We also found that total canopy richness increased with increasing income, as in the seminal research by Hope et al. (2003) in Phoenix, AZ; however, in our study, this likely resulted from fewer low-richness plots on higher-income properties, as opposed to consistent high-richness surveys. Interestingly, we found no significant association between total ground species richness and income, counter to past findings of a negative ground diversity-income relationship in cities like Chicago, IL, Boston, MA, and Miami, FL (Lowenstein and Minor, 2016; Wheeler et al., 2017; Blanchette et al., 2021). Those researchers have suggested that a negative relationship between ground species richness and income may result from culturally-influenced expectations for monoculture lawns in wealthier neighborhoods and an accompanying increase in resources to devote to removing herbaceous weeds. Yet, we observed the opposite pattern—an average 10 m2 plot on the highest-income block had 2.9 more herbaceous species and 0.4 more shrub species than an average 10 m2 plot on the lowest-income block. Similarly, canopies on the highest-income block had, on average, an additional 0.4 tree species and one extra native species. Others have also found more tree species in wealthier urban neighborhoods of Baltimore County, MD, and Salt Lake City, UT (Avolio et al., 2018, 2020). Personal observations suggest that these positive relationships reflect a more actively managed landscape with gardens and ornamentals, compared to one in which a few opportunistic species take over. Only non-native species richness decreased with increasing income, with the highest-income block likely to have one fewer non-native species per canopy survey and 10 m2 ground plot compared to canopy and ground communities on the lowest-income block. We are the first, to our knowledge, to report more native species and fewer non-native species in residential urban green spaces with increasing income, which is in line with results from some whole-yard plant composition studies (Lewis et al., 2017; Cavender-Bares et al., 2020), but not others (Avolio et al., 2020; Cavender-Bares et al., 2020).

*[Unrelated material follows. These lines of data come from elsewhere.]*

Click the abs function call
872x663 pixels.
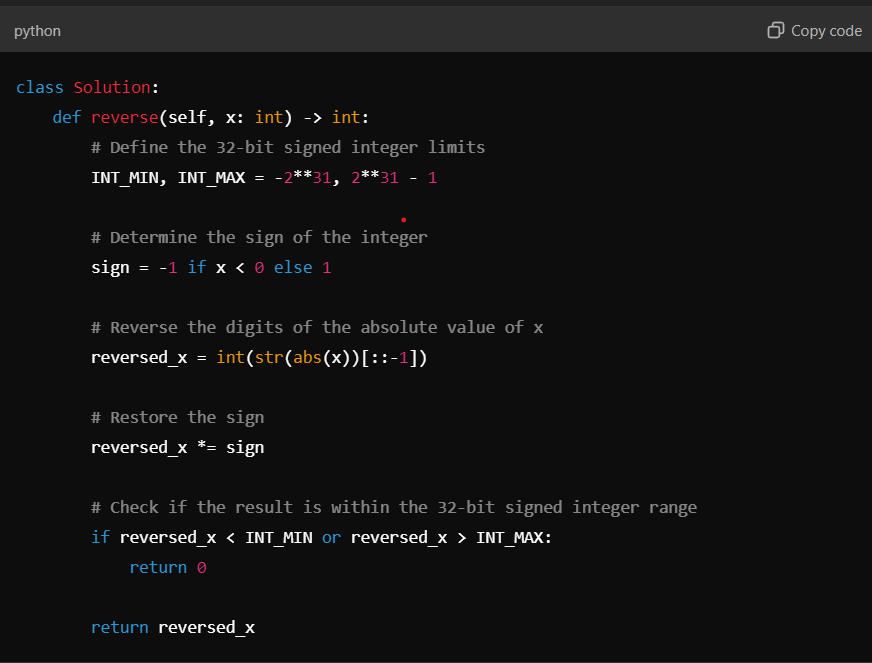[x=306, y=357]
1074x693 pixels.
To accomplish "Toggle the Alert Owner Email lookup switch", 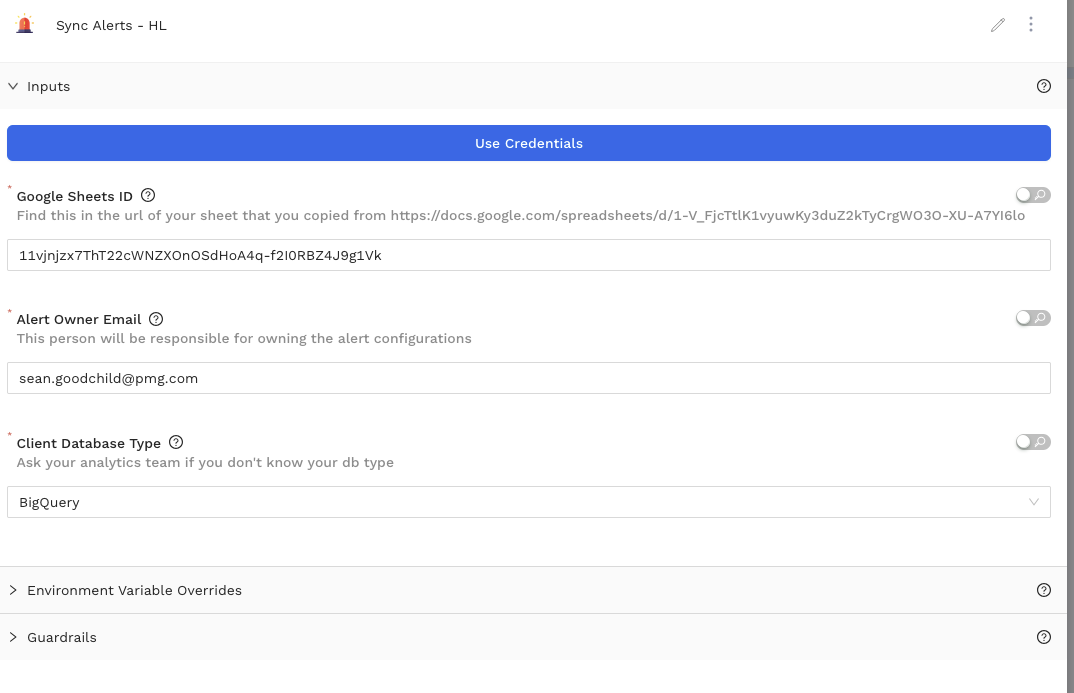I will coord(1032,318).
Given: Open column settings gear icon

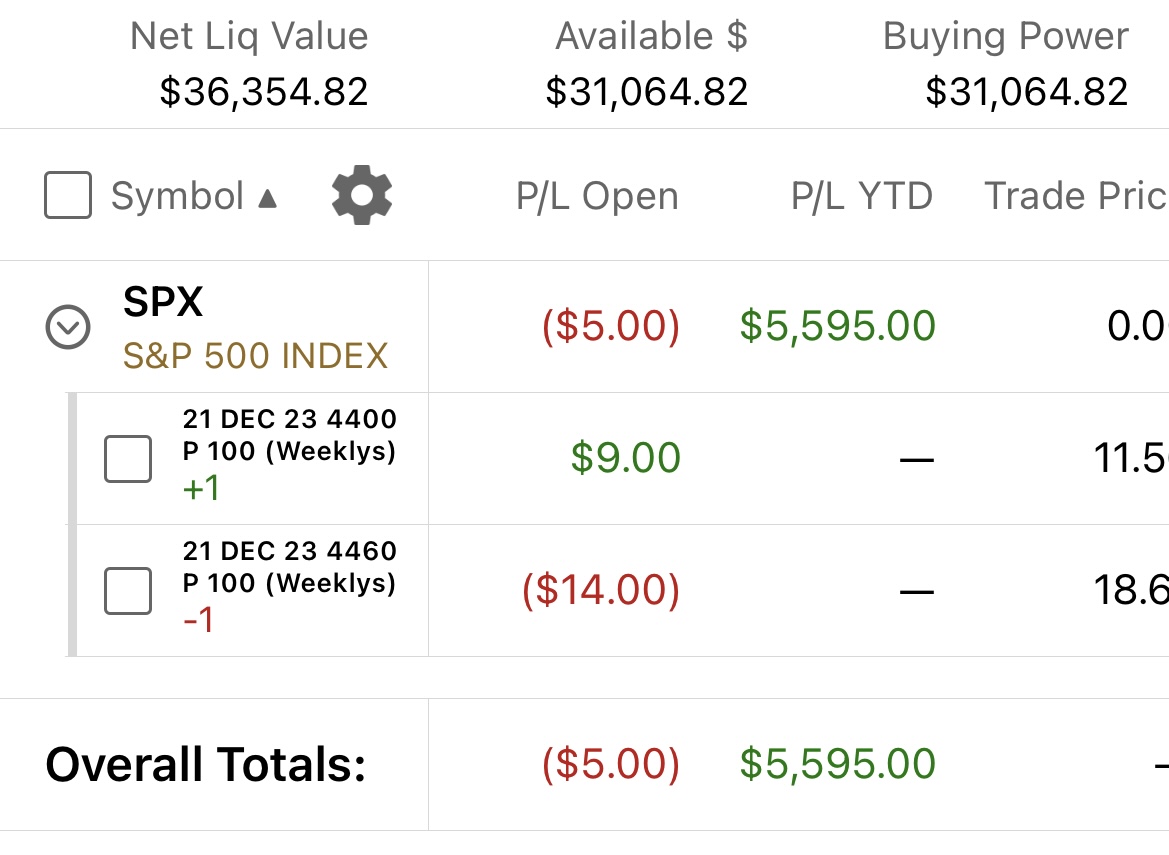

Nor is there much in the literature to compare to our analyses of community composition, which was significantly different between income categories for trees, vines, and non-native species both in the canopy and on the ground; ground communities also contained distinct native species composition between income categories. Though Avolio et al. (2020) reported similar tree communities in yards of different income brackets in Baltimore County, our studies used different extremes in the income gradient included, making direct comparisons difficult. The canopy species we documented most frequently on low-income blocks were more likely to be vines and/or non-native than on high-income blocks. The two most common ground species we identified across all income categories were both vines: non-native vine Hedera helix and native vine Parthenocissus quinquefolia. Collectively, our cover, richness, and composition results suggest that green spaces on occupied residential properties in higher-income urban neighborhoods should be a more effective moderator of local surface temperatures (e.g., Armson et al., 2012), increase mental health benefits (Wood et al., 2018), better support urban wildlife diversity (Berthon et al., 2021), and appear better cared for (Berland et al., 2020).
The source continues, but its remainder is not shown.